这项权限提升漏洞允许应用程序将内核作为一位本地用户并获取root访问权限，Perception Point公司联合创始人兼CEO Yevgeny Pats指出，这项漏洞也正是由其发现。其存在于Linux内核3.8以及更高版本当中，影响到“数千万”台32位与64位Linux PC及服务器设备。由于Android系统同样使用该Linux内核，因此这项安全漏洞同样会影响到运行有“巧克力棒”以及更高系统版本的Android设备——这部分产品占当前全部Android用户的66%左右。Linux还被广泛应用于嵌入式系统以及物联网装置当中，这将进一步扩大此漏洞的影响范围。

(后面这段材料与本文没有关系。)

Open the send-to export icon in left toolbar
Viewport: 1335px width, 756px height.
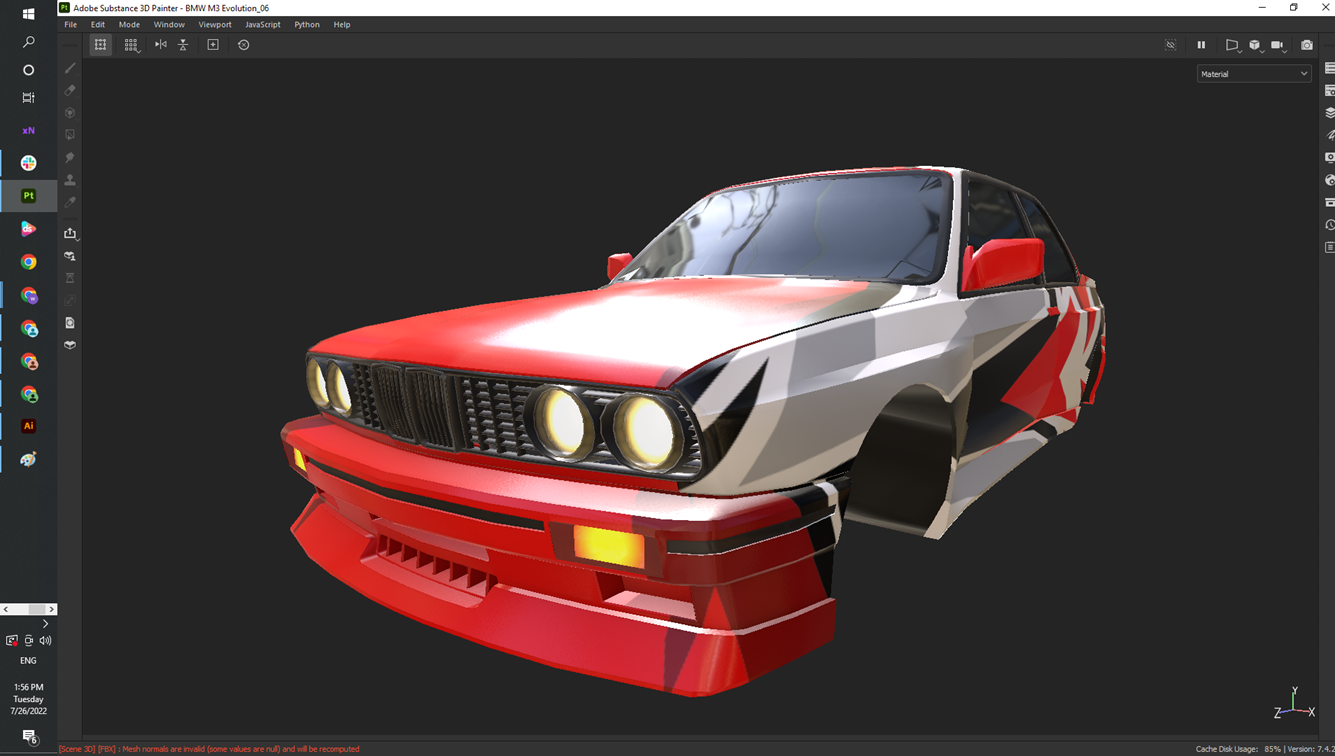click(70, 233)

这项安全漏洞关系到内核驱动程序如何利用keyrings机制保存内核中的安全数据、验证以及加密信息。每个进程都能够为当前会话创建一个keyring并为其分配对应名称。如果该进程当中已经包含一个会话keyring，那么同一系统就会利用新的keyring对原有的进行替代。当某个进程试图利用同样的keyring替换会话中的现有keyring时，这项漏洞就会出现。具体来讲，当攻击者试图访问keyring对象并将本地用户权限提升为root级别时，该漏洞会造成使用后释放问题。由于攻击者已经完成了权限提升，因此其将有可能对目标设备执行任意代码。

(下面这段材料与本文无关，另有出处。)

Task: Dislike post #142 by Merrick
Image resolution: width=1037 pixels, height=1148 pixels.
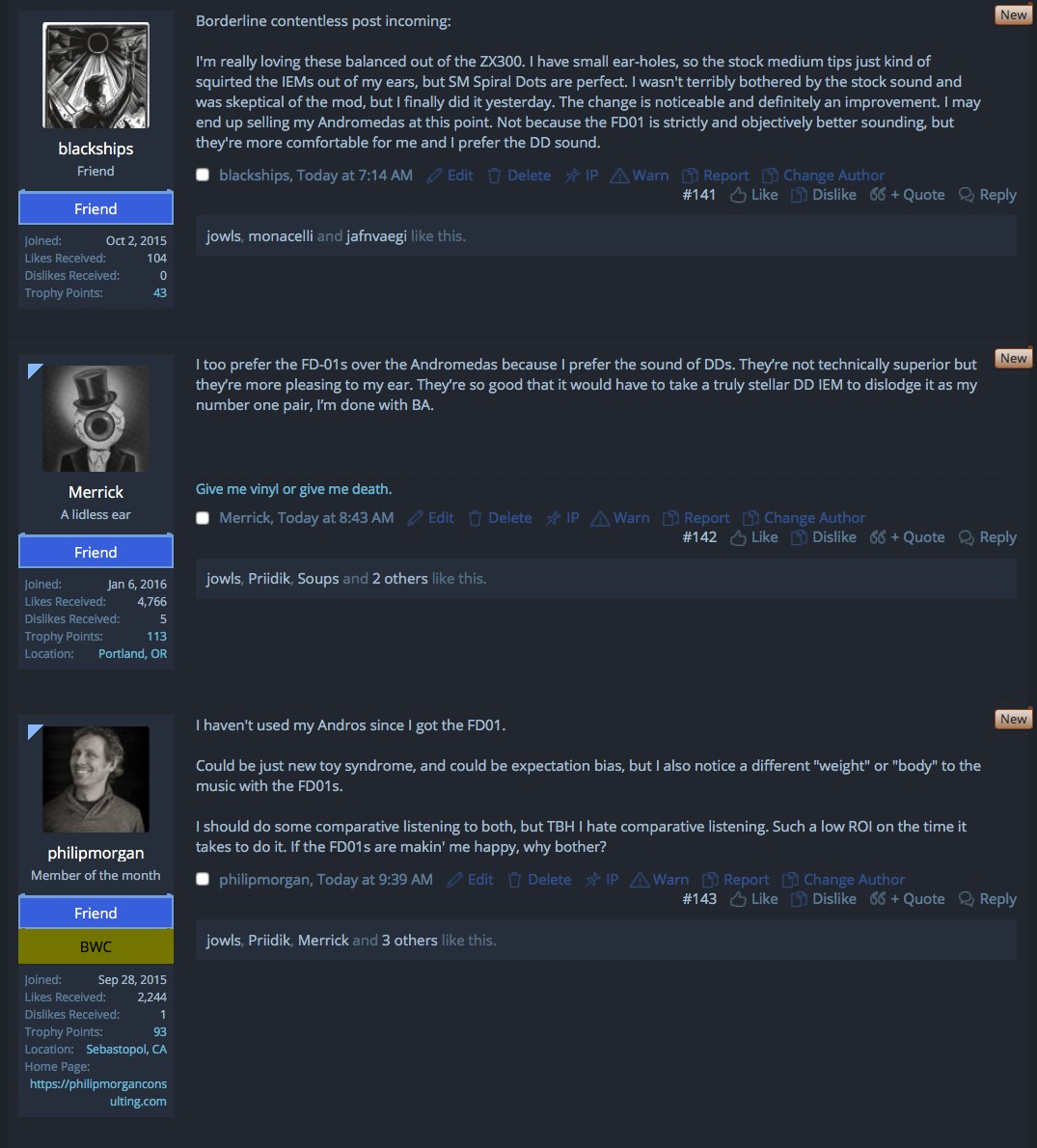Action: (x=823, y=537)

这项存在于2012年之后新版本内核中的漏洞还可能允许攻击者执行root级别操作，例如删除文件、查看隐私信息并在目标系统之上安装其它程序等等。不过要触发该项漏洞(CVE 2016-0728)，攻击者需要首先接触到目标设备，Pats指出。一般来说，恶意人士会通过诱导用户点击钓鱼链接以及下载恶意软件的方式实现与目标设备的对接。

“尽管我们以及内核安全团队都还没有发现任何对此安全漏洞进行利用的实际安全，但我们仍然建议安全团队对潜在受影响设备进行检查，并尽快推出修复补丁，”Pats解释称。

内核开发团队已经得到通知，而且预计相关补丁将很快以更新方式推出。如果未能被包含在更新工具当中(目前红帽与Ubuntu都已经发布了自己的更新补丁)，管理员应当尽快手动部署更新方案。然而，此次更新在具体实施上可能存在障碍，特别是考虑到管理员在面对容器偏重型环境时可能很难了解其中到底运行着哪些具体容器。

“由于无法查看环境当中的具体运行对象，防御工作将无法开展，”Black Duck软件公司战略副总裁Mike Pittenger表示。

尽管各类Linux发行版能够通过各类常见更新渠道对这一存在于Linux台式机与服务器上的漏洞进行修复，但在移动设备、嵌入式系统以及物联网装置层面，更新工作将变得非常复杂。这意味着方案供应商首先需要构建补丁，而后指导用户以其完全不熟悉的方式进行安装。考虑到这一点，我们尚不清楚谷歌公司是否会在下个月发布的Android更新当中包含这项内核修复条目。

“根据以往经验，这意味着很多系统将在未来数年内始终面临着这项已知安全漏洞带来的严重威胁，”Pittenger指出。

Perception Point对该安全漏洞进行了概念验证，其在GitHub上运行于配备有3.18内核版本的64位Linux系统之上。不过尽管概念验证方案已经出炉，恶意人士仍然很难对其加以利用。Perception Point在其报告当中指出，新一代英特尔CPU中提供的管理模式访问预防与管理模式执行预防两项功能使攻击者很难利用这项安全漏洞。SELinux则为Android设备带来了另一重安全保障。

企业环境下的Linux绝不仅仅运行在服务器以及Android设备当中。管理员们应当检查自己管理的容器，并了解其应用程序以及底层操作系统使用的是哪些Linux版本。总而言之，该漏洞很可能在意料之外的领域给我们造成困扰。